[Opening Working data section]

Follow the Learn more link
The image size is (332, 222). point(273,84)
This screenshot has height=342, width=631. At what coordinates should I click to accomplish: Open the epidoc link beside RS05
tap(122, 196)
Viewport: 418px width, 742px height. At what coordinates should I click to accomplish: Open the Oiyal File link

[Closing Working data section]
[Opening Working data section]

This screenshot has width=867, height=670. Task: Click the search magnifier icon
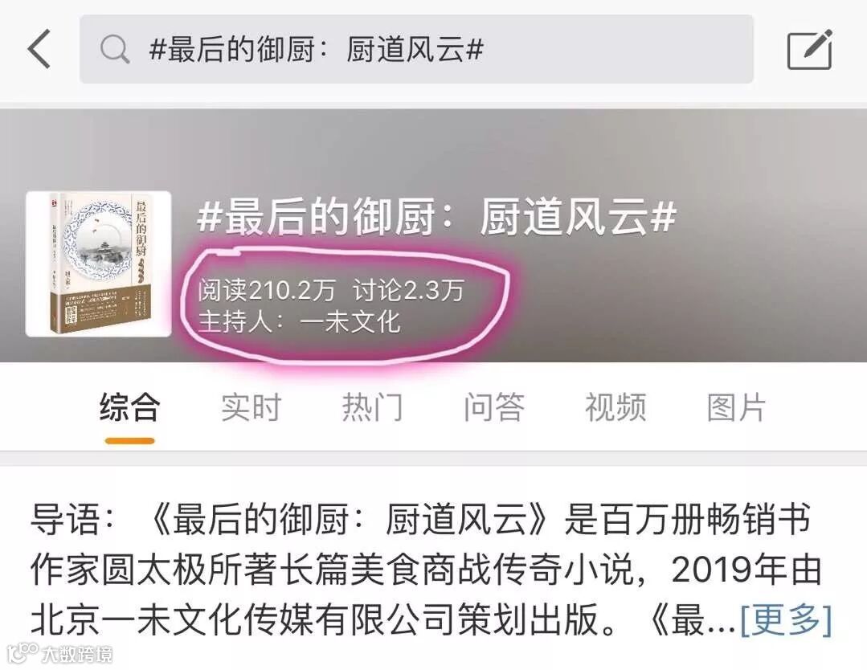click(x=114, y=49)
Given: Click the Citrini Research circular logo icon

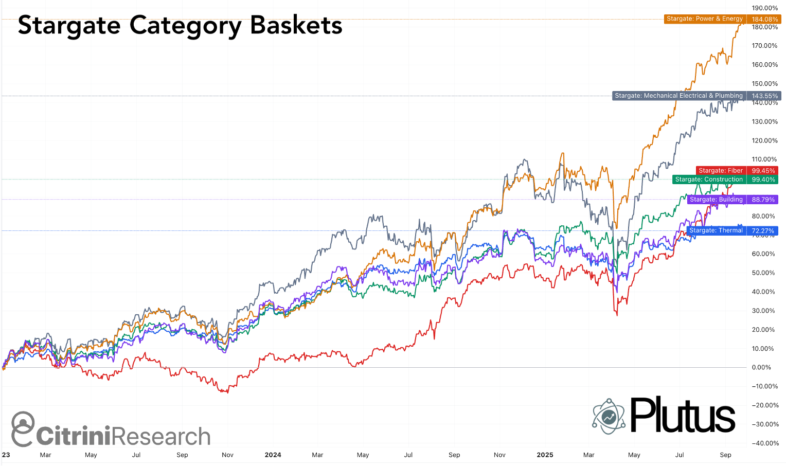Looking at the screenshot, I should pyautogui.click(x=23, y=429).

[Closing Working data section]

**To do**
Could you restate, word for word, the lines above from the one with "This screenshot has height=342, width=631." to the one with "Viewport: 418px width, 742px", both included?

**Answer section**
This screenshot has height=342, width=631. At what coordinates should I click to accomplish: Open the epidoc link beside RS05
tap(122, 196)
Viewport: 418px width, 742px height. At what coordinates should I click to accomplish: Open the Oiyal File link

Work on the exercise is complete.